═════ EXCERPT PROVIDED ═════
The next section of A21 is a major bottleneck, being a single carriageway with frequent bends. In October 2005 the "Preferred Route" to upgrade this  section was announced.
However, the scheme has since been suspended.

Lamberhurst to John's Cross

After a junction with the A262, the road returns to a dual carriageway standard along the   Lamberhurst bypass where the A21 skirts to the east of the village on a road through various farms until eventually it gets to Scotney Castle where the dual carriageway ends at a roundabout.

The next section of road is a single carriageway which travels past Bewl Water and Kilndown until it once again becomes a dual carriageway for . However it has been reduced to one lane in each direction to reduce speeding.
As the dual Carriageway ends, the road enters East Sussex and meets the A268, taking traffic to/from Rye. The A21 then travels through numerous conjoined villages including Hurst Green where it meets the A265 from Heathfield. After a hill descent, the road reaches a roundabout where the Robertsbridge bypass begins, taking traffic away from the main street in the village.
This is built to a single carriageway standard. The road then regains the original route before meeting the A2100 at a roundabout in the hamlet of Johns Cross.
═════ DATA EXTRACT ═════
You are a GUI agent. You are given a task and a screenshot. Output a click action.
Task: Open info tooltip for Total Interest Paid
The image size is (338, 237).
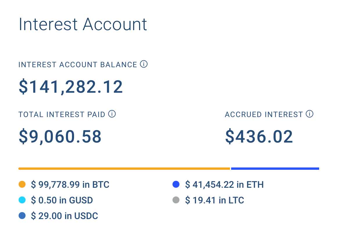coord(112,114)
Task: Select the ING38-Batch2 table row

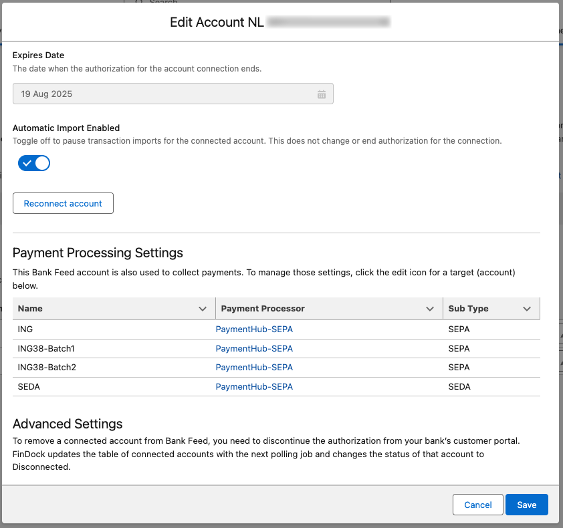Action: point(100,367)
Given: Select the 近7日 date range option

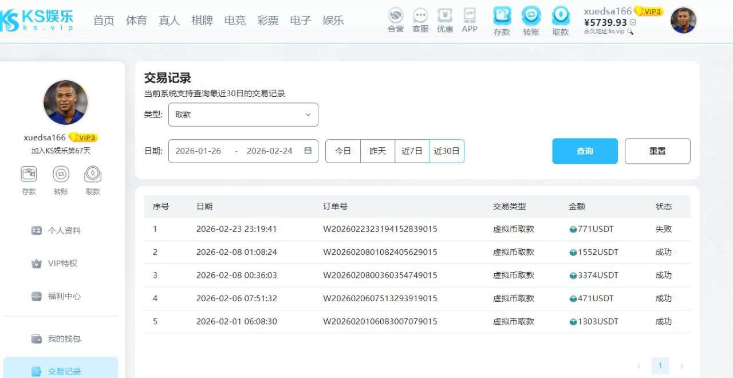Looking at the screenshot, I should (412, 151).
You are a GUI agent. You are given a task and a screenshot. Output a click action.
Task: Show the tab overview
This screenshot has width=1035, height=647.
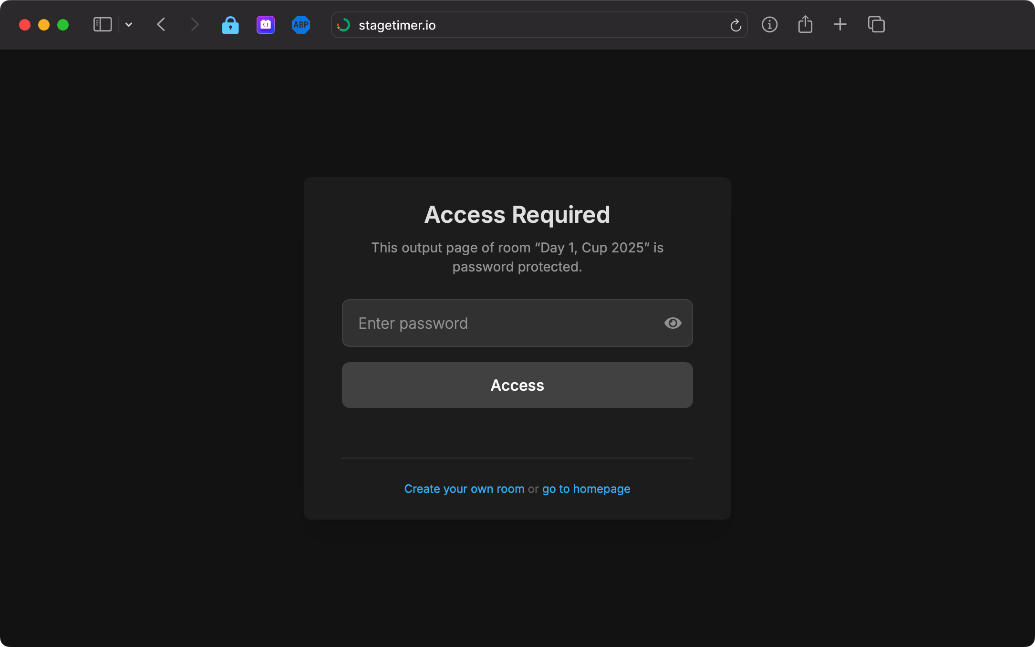pyautogui.click(x=876, y=24)
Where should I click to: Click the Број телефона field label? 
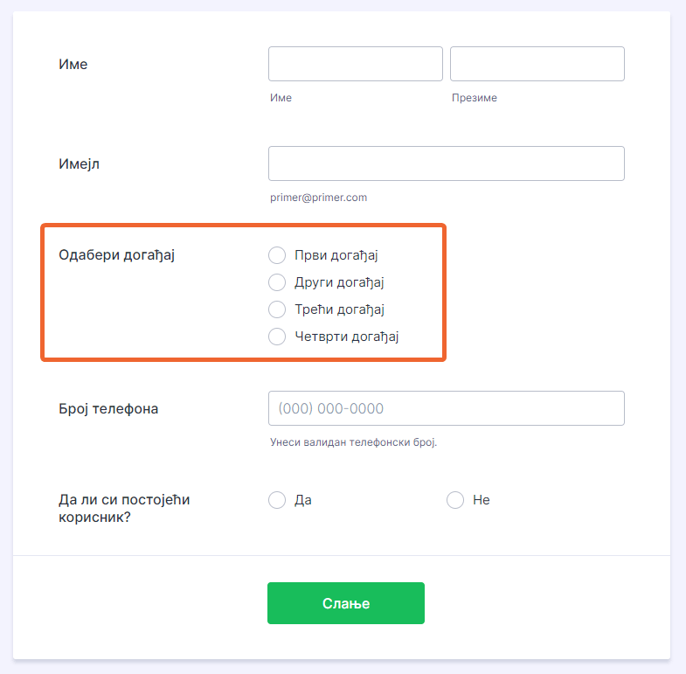point(108,408)

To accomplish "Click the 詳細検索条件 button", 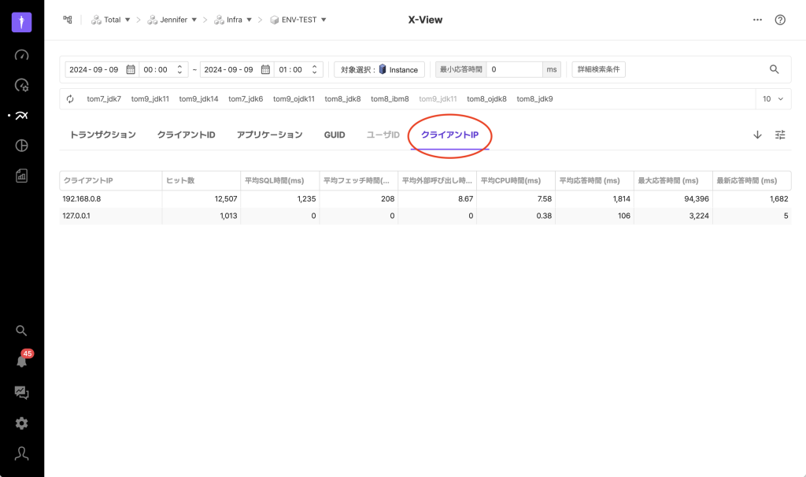I will tap(598, 69).
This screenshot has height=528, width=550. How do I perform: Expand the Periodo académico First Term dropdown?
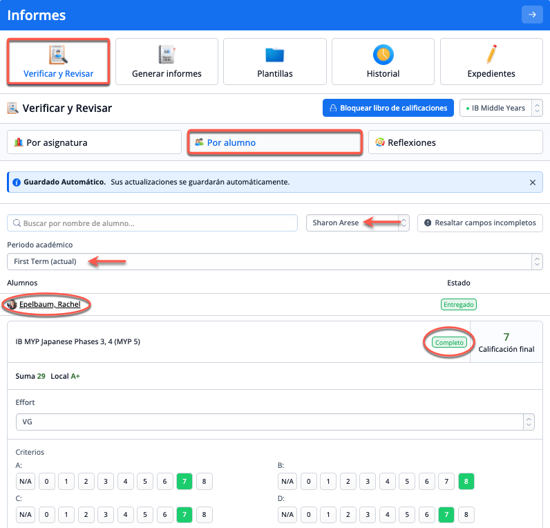(274, 261)
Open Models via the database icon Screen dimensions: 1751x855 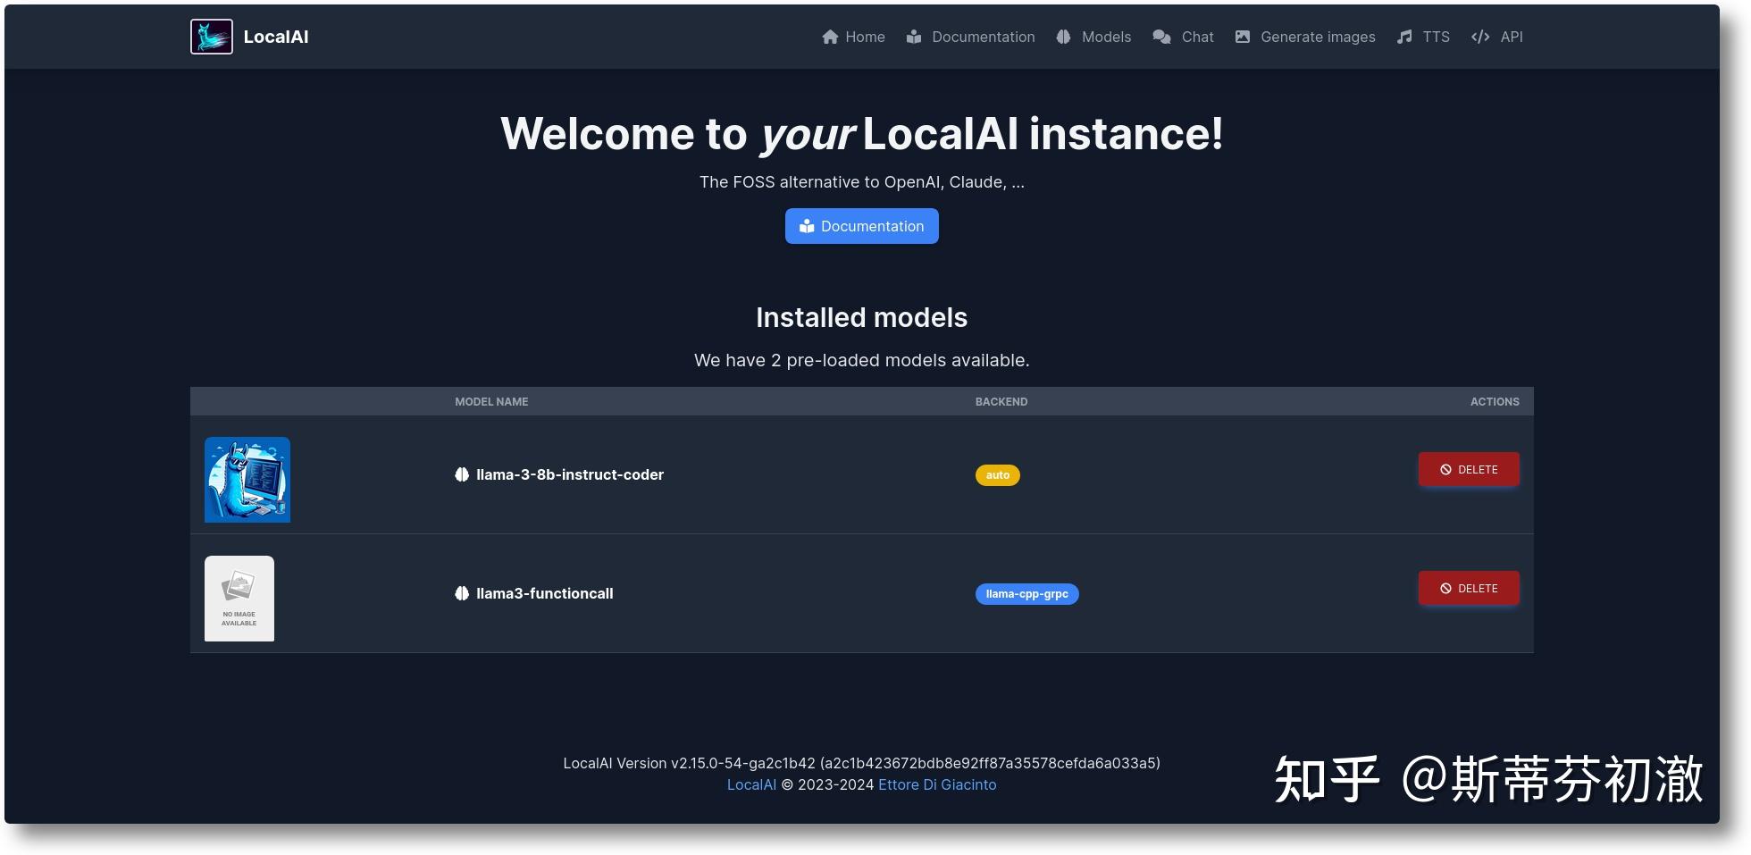[1062, 37]
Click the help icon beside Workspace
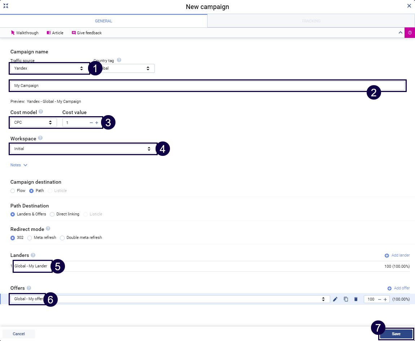The image size is (415, 341). (x=40, y=138)
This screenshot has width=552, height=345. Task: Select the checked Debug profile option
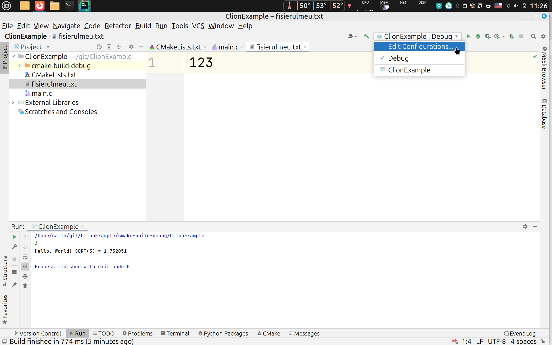[398, 58]
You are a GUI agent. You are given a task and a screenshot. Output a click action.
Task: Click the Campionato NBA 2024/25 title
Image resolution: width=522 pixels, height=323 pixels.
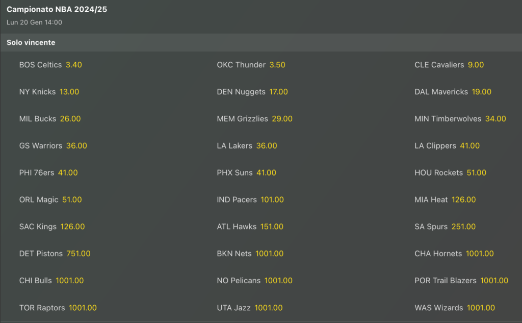tap(57, 10)
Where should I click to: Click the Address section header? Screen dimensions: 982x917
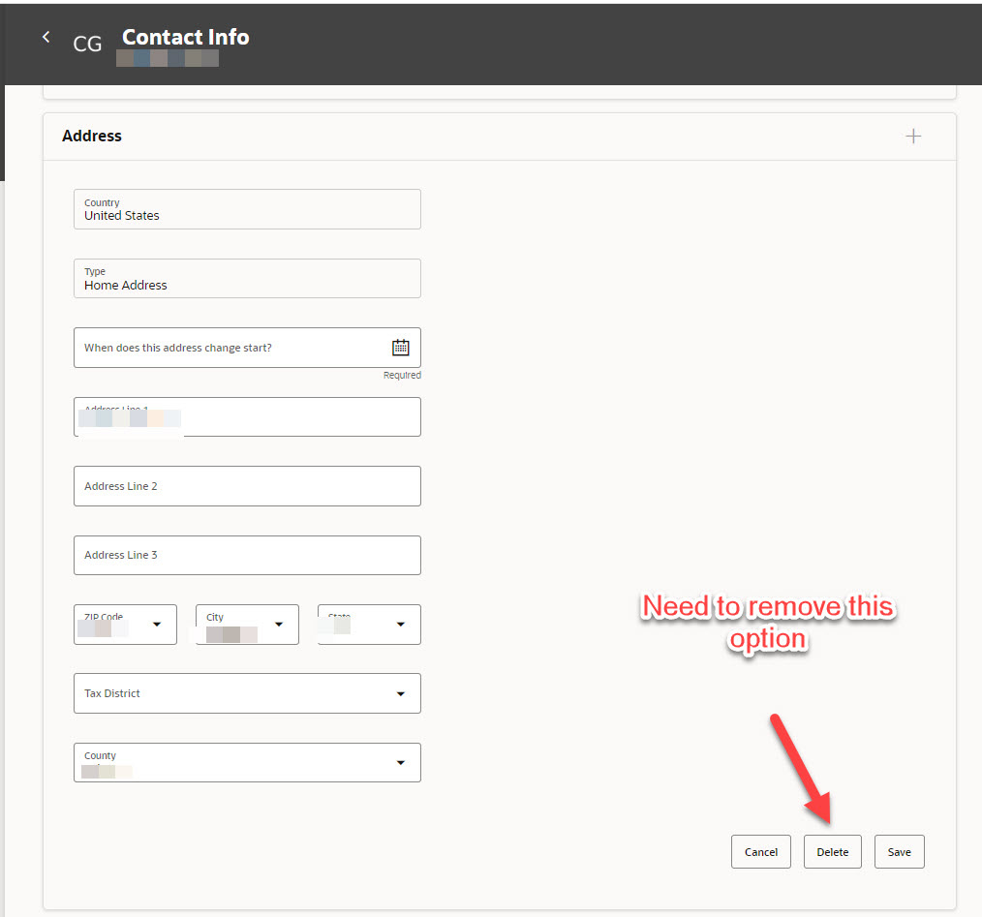pyautogui.click(x=91, y=136)
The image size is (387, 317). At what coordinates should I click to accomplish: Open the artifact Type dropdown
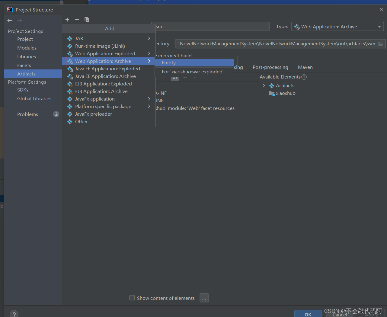click(x=337, y=27)
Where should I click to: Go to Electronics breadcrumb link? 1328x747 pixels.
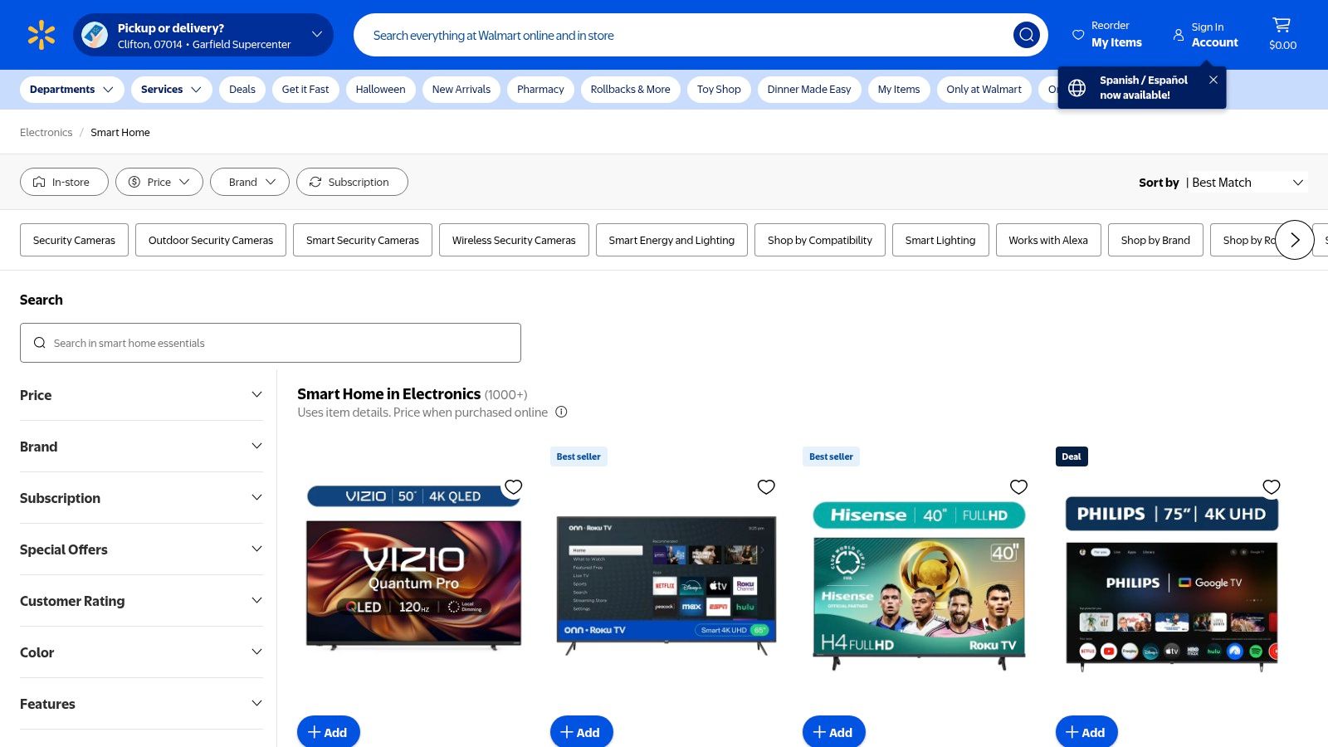click(x=46, y=133)
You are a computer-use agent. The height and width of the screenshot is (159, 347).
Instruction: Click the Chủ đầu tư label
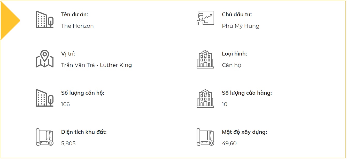[x=237, y=15]

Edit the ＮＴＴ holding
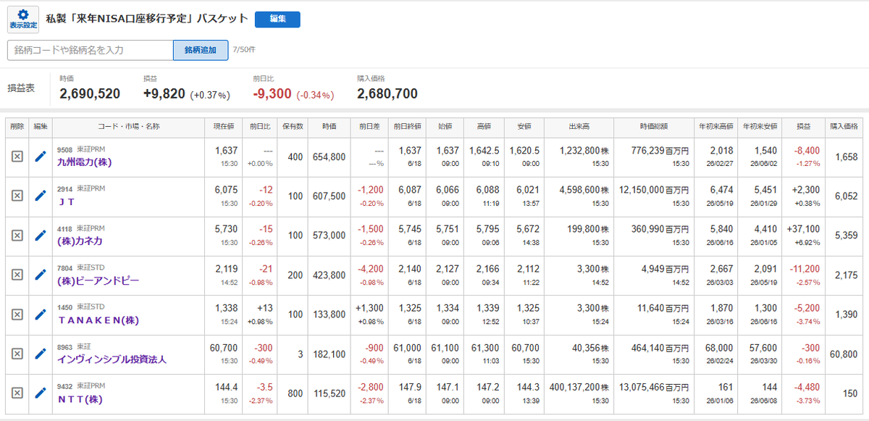tap(41, 393)
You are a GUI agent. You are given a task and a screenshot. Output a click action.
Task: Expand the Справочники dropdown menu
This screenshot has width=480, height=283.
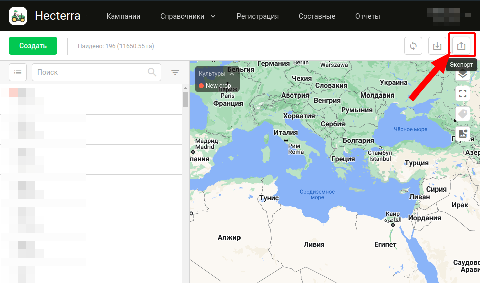pos(187,16)
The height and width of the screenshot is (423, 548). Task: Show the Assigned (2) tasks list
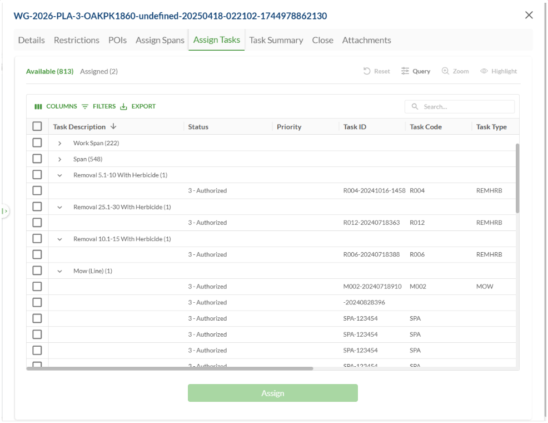pyautogui.click(x=99, y=71)
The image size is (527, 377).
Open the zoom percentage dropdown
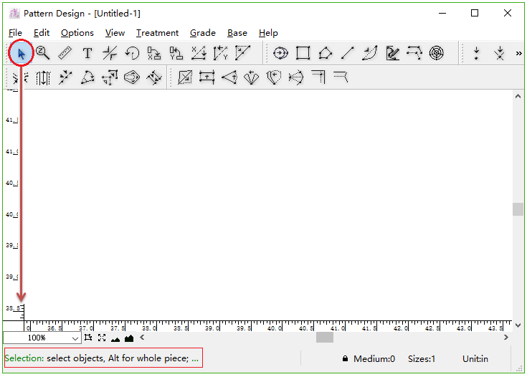point(76,338)
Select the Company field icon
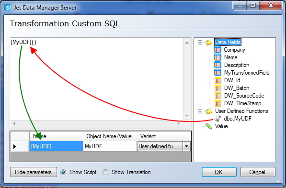Screen dimensions: 286x188 [217, 50]
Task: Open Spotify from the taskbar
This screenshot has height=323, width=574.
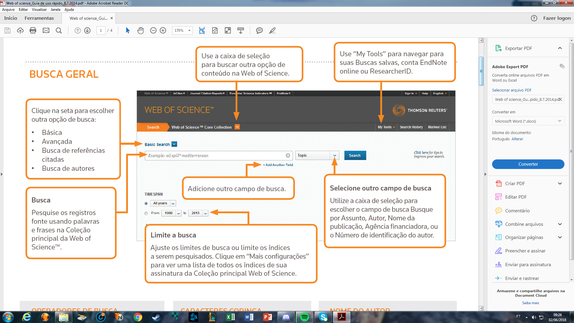Action: pyautogui.click(x=305, y=317)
═════
WHAT THIS EXERCISE ASKS:
- a) Using the A21 route description, explain in one to three sentences why the section it calls "a major bottleneck" earns that label.
- b) Go on with the A21 route description, picking up after its final sentence.
The listing has no connection to the A21 route description.

RESPONSES TO THE TASKS:
- a) That section is a bottleneck because it is a single carriageway with frequent bends.

- b)
Mountfield to Hastings
After Johns Cross roundabout, the A21 takes a relatively straight, though undulating, journey, through Whatlington and passes Sedlescombe before climbing a four-mile (6.4 km) long hill to enter Hastings where the first junction reached is the Baldslow Interchange where currently the A28, A2100 and B2093 roads all terminate. The A21 then heads through northern Hastings where the road is known as Sedlescombe road North with access to sub-urban streets until eventually it meets the A2101 which heads for the Town Centre. The A21 then enters Silverhill where it gets to a junction which is sometimes a major bottleneck. Afterwards the A2102 heads for St Leonards and the A21 becomes the high street of Bohemia where the road is narrow. The route then heads down with access to various emergency services and then enters the town centre. From here the original A21 cut through the town centre to meet the A259 at a roundabout near Pelham Crescent however since the town centre has been pedestrianised the A21 heads down on the sub-urban streets to the east. The next section of the A21 heads around partly on a one-way system near the railway station and the Priory Quarter business development. From here, the southbound stretch of A21 is reserved for buses only and terminates on the A259.

Junctions

Improvement proposals
Large portions of the A21, through Kent mostly, are dual carriageway with intervening stretches of single carriageway.
There have long been plans are to upgrade some of the remaining stretches of single carriageway to alleviate congestion, safety and accessibility problems in the villages along the route.

Safety is a particular concern because a 2002 report stated that a  section of the A21 south of Flimwell was the most dangerous road in the south east outside London, and the 38th most dangerous in the country, however it has since been overtaken by the A259 between Pevensey and Bexhill-on-Sea.

Kippings Cross to Lamberhurst
When the Pembury bypass ends at Kippings Cross, the next section of A21 is a low quality single carriageway road with several steep gradients across the Weald. There are few major centres of habitation on the road
and limited or no footpaths.
There are many houses next to the route and the road has very frequent bends.
The Kippings Cross to Lamberhurst section has a high accident rate and congestion occurs particularly at peak times.

It is proposed that this section should be turned into a two-lane dual carriageway with footpaths
and is proposed to be completely off-line, although mainly following the existing route, and have
improvements to the A262 roundabout.
The Bypass is said to cost £40 million.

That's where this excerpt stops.